Bibliography must be found at the end of the document. There are basically
two ways of dealing with bibliography:

1. Manual: you simply type in the text (Weiner et al. 2022) and then place
    the corresponding bibliographic entry at the end of the document. This
    is easier in the very, very short run.

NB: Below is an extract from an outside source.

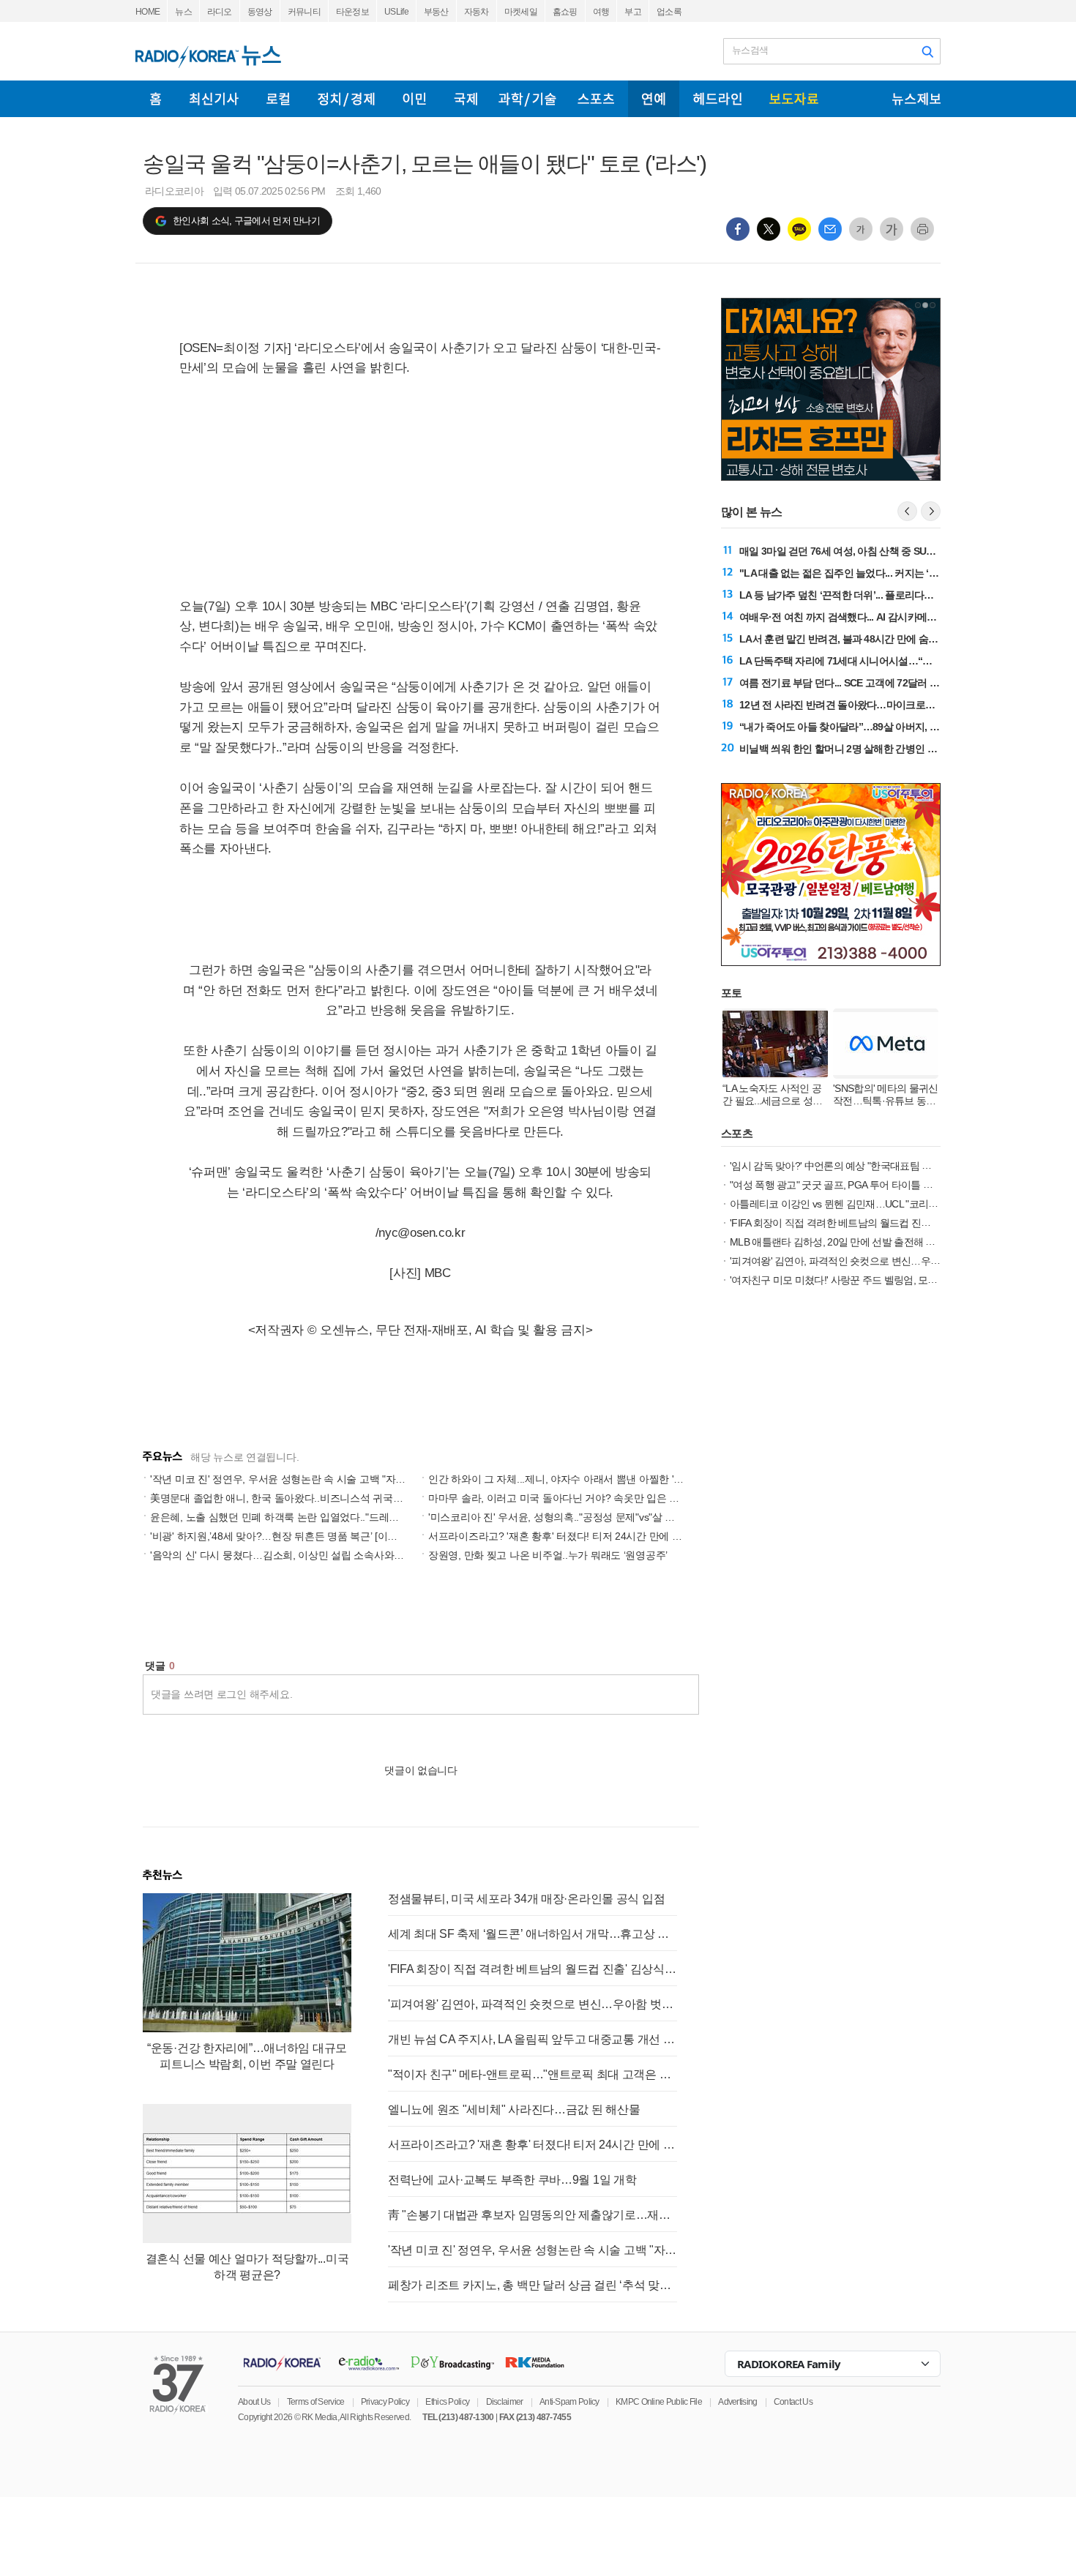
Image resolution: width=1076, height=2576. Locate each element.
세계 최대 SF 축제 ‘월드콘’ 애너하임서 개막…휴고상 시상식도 (532, 1934)
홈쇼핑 (565, 12)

2. Use a bibliography manager. This is easy in Rmarkdown (it is also
    possible in Jupyter)

---

## Adding bibliography (in Rmarkdown)

1. Create a new text file called "bibliography.bib". You can do that in
    Rstudio for some OS (simply create a new .R file, but save it as
    "bibliography.bib"). In other OS (notably Windows), you might need to
    create an empty text file and then rename it to "bibliography.bib".
 2. Open the bibliography.bib file in Rstudio or a text editor. Go to
    google scholar and search for a paper on an interesting topic (whatever
    comes to your mind. If you don't know what, look for the paper by
    Watson and Crick on DNA structure).
 3. Click on the citation icon `"`, and then on "BibTex". Copy the contents
    to your newly created bibliography file and save it. Note what the
    identifier of the article is (something like `watson1953structure`).
 4. In your markdown file, add the line `bibliography: bibliography.bib` to
    the header. 
 5. In the body of the markdown file, add somewhere the citation:
    `[@watson1953structure]`. Knit the document and look at the output.
 6. What happens if you use `@watson1953structure` (without brackets),
    `[-@watson1953structure]` or `[@watson1953structure; page 1]`?
 7. Go to [https://www.zotero.org/styles](https://www.zotero.org/styles) and search
    for the citation style of "Nature".
    Download it to your working directory. To the markdown header add the
    line `csl: nature.csl` (or whatever the file is called). Knit and look
    at the output.

---

## Adding bibliography (in Jupyter)

This seems not to be very straightforward. If you do not to make manual
references, please start with reading 
[this documentation](https://nbviewer.org/github/ipython/nbconvert-examples/blob/master/citations/Tutorial.ipynb)
and [this answer](https://stackoverflow.com/questions/30061902/how-to-handle-citations-in-ipython-notebook) from StackOverflow.

---

## Homework: Rmarkdown analysis of the iris data set

* Follow the instructions from the practicals to generate an Rmarkdown
   file with the analysis of the iris data set. 
 * Add short comments for each step, indicating what the step is doing.
 * Make sure the Rmd file can be knitted.
 * Submit the Rmd file (only the Rmd file) as your homework.

Alternatively, use Jupyter Notebook:

* Create a new Jupyter Notebook
 * As above: repeat the steps from the practicals
 * Add short comments for each step, indicating what the step is doing.
 * Submit your ipynb file as your homework.